(Records for processing Opens)

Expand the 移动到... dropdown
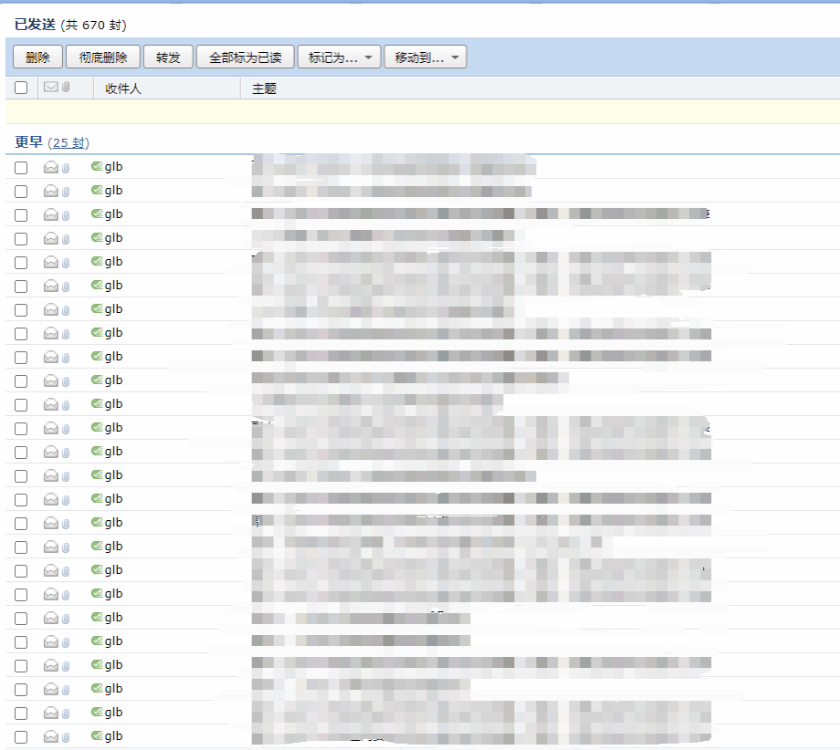The height and width of the screenshot is (750, 840). tap(425, 57)
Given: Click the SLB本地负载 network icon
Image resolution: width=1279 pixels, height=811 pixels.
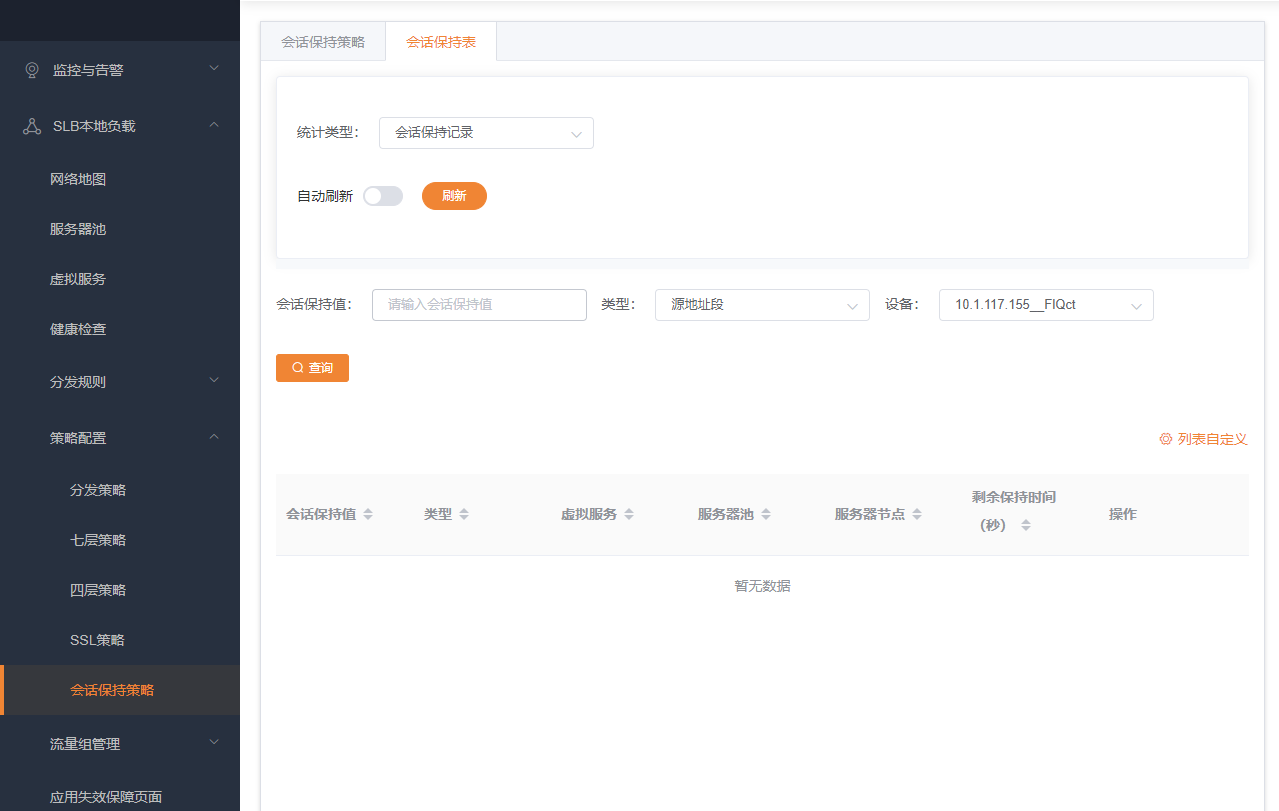Looking at the screenshot, I should (x=32, y=126).
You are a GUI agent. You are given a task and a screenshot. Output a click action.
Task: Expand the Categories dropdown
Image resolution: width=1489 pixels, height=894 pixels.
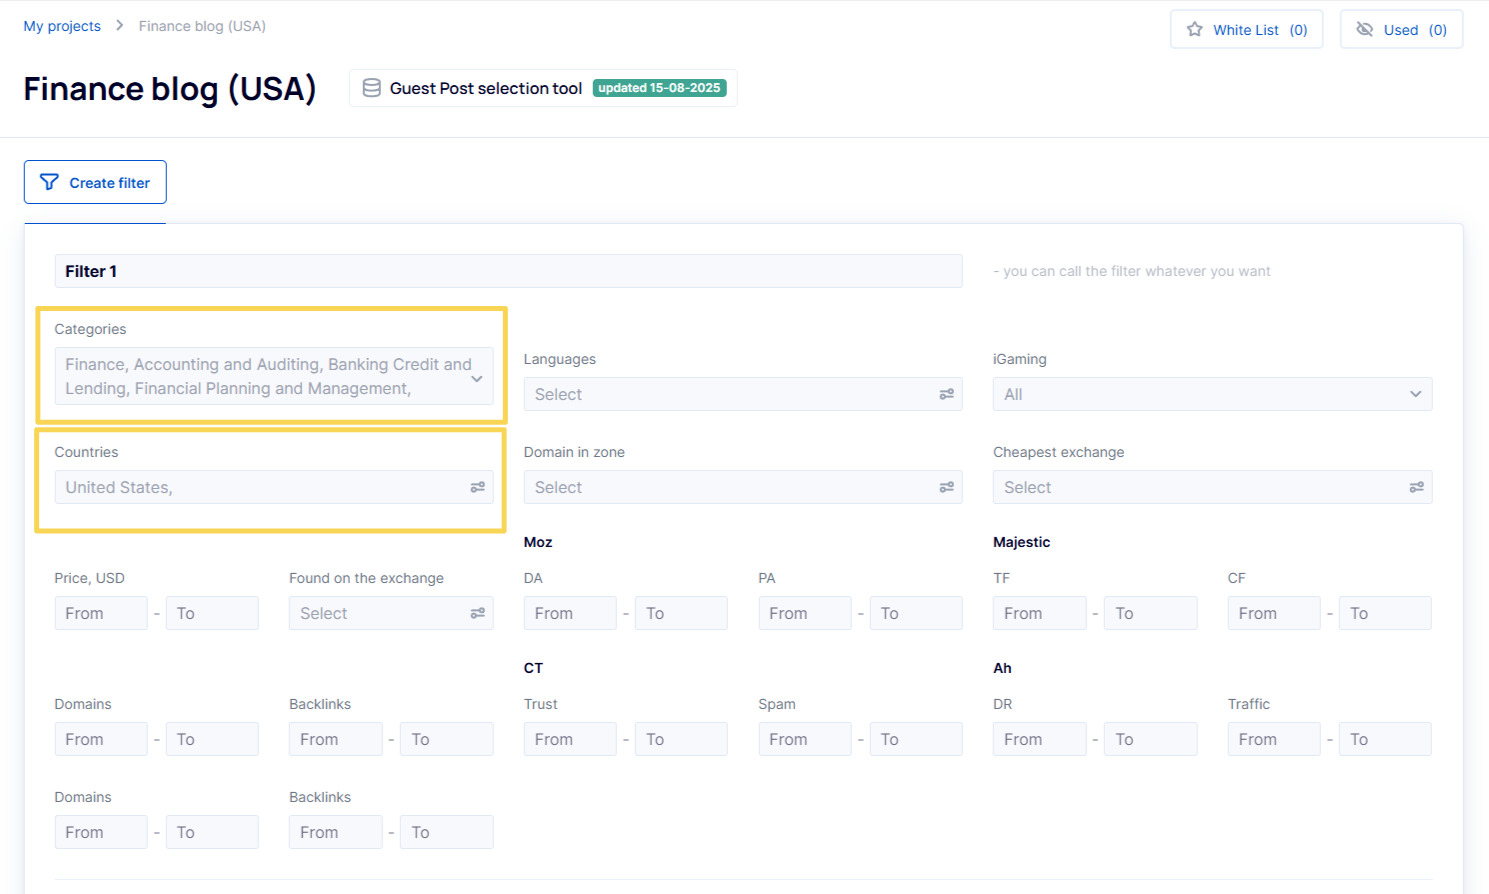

(Records for processing Closes)

=== Task item ===
Produce a verbatim transcription of every line in the listing, images omitted.

=== Solution below ===
Expand the 移动到... dropdown
The height and width of the screenshot is (750, 840). tap(425, 57)
Given: Click the SLB本地负载 network icon
Image resolution: width=1279 pixels, height=811 pixels.
Looking at the screenshot, I should (x=32, y=126).
You are a GUI agent. You are given a task and a screenshot. Output a click action.
Task: Expand the Categories dropdown
Image resolution: width=1489 pixels, height=894 pixels.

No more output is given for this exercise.